■ How to complete this task: Your task is to gather the lines below that hold the string "badge".

──────── Material provided ────────

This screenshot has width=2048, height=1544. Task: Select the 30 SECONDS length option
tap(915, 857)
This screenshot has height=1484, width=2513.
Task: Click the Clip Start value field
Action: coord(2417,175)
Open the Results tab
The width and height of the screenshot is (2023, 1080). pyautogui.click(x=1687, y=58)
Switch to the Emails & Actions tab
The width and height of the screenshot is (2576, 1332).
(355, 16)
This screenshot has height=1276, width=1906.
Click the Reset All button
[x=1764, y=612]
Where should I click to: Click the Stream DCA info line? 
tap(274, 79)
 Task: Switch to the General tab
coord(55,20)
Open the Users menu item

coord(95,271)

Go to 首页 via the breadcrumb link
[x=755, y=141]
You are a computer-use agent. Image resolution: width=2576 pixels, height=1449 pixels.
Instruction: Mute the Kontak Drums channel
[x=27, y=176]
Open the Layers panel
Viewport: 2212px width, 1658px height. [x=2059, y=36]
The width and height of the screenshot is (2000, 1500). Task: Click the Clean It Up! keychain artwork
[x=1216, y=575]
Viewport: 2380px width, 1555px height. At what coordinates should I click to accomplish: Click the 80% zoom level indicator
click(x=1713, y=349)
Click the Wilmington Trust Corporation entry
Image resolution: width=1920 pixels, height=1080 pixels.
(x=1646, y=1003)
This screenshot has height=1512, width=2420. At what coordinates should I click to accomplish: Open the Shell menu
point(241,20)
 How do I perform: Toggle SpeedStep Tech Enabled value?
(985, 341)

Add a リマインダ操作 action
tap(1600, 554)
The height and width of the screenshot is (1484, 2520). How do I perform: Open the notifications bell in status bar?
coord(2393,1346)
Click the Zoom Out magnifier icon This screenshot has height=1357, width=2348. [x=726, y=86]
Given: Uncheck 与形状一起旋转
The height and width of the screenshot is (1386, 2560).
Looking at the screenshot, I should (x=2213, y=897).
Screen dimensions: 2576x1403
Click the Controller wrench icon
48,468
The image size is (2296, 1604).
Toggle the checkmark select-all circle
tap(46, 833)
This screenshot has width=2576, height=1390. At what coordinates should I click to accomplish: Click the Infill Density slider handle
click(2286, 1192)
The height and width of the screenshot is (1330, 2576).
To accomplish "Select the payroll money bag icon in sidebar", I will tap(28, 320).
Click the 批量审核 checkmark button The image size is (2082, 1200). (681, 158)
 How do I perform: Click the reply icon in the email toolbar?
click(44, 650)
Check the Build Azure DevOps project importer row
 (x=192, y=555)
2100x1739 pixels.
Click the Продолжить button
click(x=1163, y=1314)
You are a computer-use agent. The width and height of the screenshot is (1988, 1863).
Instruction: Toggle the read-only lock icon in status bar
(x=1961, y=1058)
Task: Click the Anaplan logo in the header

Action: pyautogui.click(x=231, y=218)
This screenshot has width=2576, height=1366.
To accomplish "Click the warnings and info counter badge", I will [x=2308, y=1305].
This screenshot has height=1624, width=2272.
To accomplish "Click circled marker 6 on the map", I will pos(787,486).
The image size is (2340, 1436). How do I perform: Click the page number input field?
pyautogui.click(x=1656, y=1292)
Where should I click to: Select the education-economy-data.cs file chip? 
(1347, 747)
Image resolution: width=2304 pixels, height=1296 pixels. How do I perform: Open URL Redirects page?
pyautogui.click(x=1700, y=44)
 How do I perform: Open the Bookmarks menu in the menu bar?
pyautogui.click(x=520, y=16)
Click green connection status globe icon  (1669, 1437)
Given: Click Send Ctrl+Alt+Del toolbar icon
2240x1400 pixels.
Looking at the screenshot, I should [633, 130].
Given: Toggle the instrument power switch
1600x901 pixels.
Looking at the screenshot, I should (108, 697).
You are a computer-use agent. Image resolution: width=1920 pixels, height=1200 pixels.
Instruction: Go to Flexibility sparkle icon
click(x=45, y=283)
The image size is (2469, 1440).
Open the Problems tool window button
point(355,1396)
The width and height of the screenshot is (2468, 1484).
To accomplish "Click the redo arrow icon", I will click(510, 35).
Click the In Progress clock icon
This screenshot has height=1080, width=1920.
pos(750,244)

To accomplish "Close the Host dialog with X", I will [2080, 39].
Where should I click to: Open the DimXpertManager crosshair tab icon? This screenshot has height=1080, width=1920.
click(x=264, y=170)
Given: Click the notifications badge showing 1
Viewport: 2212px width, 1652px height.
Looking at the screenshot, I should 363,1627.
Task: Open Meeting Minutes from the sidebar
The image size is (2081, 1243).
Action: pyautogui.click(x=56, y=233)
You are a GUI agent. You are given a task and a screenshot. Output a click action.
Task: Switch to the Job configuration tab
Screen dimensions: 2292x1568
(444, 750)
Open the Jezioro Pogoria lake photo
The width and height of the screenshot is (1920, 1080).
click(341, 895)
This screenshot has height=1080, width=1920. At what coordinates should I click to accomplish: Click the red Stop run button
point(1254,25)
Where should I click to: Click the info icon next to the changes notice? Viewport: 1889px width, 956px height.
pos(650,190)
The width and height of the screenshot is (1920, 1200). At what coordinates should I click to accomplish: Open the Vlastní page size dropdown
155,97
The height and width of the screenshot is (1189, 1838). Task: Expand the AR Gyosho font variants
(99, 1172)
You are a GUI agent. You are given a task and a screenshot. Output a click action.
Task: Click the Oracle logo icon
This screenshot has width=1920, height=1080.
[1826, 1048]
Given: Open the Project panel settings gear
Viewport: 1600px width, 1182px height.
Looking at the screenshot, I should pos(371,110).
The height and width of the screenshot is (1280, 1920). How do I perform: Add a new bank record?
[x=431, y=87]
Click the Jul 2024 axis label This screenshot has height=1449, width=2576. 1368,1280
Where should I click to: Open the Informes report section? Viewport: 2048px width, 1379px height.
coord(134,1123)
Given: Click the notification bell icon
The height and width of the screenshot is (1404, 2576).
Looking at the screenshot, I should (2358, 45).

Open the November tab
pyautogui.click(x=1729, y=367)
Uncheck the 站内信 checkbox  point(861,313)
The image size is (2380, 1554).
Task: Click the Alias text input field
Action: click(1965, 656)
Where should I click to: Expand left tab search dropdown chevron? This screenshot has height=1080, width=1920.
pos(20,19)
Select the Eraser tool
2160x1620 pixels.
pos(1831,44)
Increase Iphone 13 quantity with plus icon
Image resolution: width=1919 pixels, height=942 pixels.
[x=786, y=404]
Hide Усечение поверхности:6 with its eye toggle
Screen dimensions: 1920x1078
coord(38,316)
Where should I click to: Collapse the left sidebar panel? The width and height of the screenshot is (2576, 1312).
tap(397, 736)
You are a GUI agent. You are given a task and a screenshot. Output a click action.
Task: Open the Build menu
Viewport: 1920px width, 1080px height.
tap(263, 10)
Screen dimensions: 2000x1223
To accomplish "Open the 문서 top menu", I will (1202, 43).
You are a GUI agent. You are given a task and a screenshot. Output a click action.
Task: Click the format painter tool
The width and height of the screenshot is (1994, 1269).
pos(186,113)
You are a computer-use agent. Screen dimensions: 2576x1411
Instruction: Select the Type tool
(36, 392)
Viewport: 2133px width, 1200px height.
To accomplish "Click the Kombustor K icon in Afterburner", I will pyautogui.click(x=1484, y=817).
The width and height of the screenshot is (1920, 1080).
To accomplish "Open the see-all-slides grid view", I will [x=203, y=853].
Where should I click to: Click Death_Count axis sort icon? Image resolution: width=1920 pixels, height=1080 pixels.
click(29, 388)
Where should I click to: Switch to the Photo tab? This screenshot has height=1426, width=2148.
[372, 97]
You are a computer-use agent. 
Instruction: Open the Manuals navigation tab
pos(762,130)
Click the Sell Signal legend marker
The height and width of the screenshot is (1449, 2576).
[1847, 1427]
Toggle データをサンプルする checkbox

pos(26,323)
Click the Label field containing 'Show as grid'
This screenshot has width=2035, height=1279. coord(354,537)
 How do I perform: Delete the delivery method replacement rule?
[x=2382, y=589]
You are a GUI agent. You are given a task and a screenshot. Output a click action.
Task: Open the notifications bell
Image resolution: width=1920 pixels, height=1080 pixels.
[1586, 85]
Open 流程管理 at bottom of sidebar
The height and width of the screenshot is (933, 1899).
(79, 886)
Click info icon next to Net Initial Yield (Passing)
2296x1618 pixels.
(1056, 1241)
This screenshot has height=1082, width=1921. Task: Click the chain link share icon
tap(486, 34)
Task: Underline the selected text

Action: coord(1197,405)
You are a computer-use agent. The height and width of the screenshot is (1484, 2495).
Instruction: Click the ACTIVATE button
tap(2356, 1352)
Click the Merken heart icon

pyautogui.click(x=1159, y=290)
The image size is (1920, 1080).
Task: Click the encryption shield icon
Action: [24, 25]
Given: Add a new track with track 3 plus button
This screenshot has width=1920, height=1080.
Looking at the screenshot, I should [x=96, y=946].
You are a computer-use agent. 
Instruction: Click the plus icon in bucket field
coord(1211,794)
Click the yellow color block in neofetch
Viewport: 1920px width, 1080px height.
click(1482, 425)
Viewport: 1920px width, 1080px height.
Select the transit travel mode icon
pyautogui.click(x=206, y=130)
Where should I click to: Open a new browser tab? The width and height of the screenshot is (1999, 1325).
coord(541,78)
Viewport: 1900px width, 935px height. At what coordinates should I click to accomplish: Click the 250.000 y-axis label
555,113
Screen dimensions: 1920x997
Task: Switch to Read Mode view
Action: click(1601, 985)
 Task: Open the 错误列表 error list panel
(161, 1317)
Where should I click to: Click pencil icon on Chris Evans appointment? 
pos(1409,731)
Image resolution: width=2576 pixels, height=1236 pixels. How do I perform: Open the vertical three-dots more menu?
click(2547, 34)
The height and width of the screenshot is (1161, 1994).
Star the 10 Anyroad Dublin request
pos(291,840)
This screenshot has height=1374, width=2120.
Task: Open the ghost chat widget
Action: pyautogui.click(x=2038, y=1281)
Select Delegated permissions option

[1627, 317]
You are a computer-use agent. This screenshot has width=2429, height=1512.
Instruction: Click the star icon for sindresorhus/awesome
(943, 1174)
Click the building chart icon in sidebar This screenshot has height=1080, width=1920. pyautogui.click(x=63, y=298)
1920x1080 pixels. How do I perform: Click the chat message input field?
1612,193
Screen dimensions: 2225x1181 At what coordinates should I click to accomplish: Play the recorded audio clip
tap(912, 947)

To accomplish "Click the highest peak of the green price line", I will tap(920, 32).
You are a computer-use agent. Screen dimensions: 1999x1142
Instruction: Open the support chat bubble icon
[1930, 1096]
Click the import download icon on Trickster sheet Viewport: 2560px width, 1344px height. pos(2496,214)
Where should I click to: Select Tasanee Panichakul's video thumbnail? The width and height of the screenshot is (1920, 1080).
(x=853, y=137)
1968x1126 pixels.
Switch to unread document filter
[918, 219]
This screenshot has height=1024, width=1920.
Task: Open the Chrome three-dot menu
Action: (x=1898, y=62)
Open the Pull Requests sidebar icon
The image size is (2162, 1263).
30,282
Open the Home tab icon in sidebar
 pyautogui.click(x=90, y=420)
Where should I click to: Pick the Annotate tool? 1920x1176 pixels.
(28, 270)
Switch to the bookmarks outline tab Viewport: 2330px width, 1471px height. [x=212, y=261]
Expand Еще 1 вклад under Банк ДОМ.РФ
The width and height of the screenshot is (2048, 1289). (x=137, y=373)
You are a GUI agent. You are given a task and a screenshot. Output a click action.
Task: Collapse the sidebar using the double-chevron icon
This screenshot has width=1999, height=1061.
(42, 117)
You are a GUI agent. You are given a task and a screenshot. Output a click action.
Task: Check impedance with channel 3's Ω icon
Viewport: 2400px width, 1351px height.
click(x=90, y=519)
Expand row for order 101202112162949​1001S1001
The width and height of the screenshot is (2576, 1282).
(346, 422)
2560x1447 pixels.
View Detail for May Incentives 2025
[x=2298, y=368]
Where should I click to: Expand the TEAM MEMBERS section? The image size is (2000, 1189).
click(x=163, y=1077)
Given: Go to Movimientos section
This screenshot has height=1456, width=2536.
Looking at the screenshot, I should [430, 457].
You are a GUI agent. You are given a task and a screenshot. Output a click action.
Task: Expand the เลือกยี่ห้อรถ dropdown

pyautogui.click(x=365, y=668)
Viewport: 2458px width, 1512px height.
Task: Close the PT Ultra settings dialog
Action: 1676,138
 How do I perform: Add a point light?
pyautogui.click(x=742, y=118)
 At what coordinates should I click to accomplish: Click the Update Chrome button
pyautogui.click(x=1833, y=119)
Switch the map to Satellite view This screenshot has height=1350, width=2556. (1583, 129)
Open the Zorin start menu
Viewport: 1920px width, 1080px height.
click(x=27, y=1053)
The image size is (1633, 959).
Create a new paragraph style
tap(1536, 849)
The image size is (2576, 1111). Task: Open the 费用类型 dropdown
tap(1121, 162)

────────

■ Result of this exercise:
To accomplish "Click the warnings and info counter badge", I will [x=2308, y=1305].
Given: Click the notifications badge showing 1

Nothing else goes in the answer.